Protein tyrosine kinase-dependent modulation of voltage-dependent potassium channels by genistein in rat cardiac ventricular myocytes

Abstract

Effects of the isoflavone protein tyrosine kinase (PTK) inhibitor genistein on voltage-dependent K + currents, i.e., transient outward K + current ( I to), sustained K + current ( I ss), and inward rectifier K + current ( I K1) were studied in rat cardiac ventricular myocytes.
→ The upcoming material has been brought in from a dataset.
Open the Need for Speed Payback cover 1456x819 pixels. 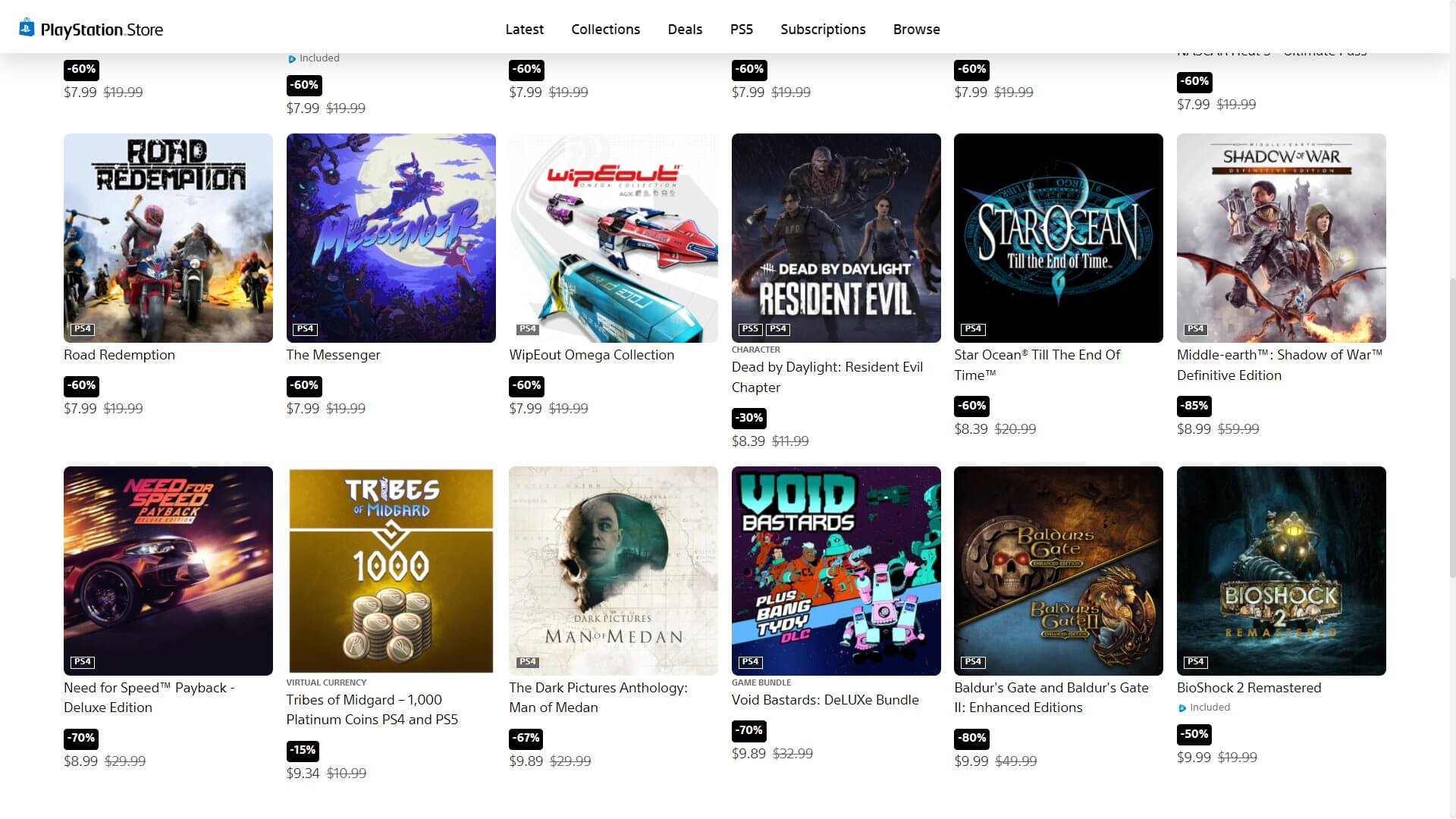168,571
It was found that I to was reversibly inhibited by genistein in a concentration-dependent manner (IC 50=28.1 μM), while I ss was suppressed by genistein with IC 50 of 18.5 μM. In addition, I K1 (at −50 mV) was significantly decreased by 36.3±4.4% with 25 μM genistein. The inhibition of I to, I ss, and I K1 by genistein was significantly reversed by the application of the protein tyrosine phosphatase inhibitor sodium orthovanadate (1 mM). However, I to, I ss, and I K1 were not affected by the non-isoflavone PTK inhibitor tyrphostin A23 (100 μM) and PP2 (1 μM). These results indicate that activation of I to, I ss, and I K1 channels is modulated by genistein-sensitive PTKs in rat ventricular myocytes.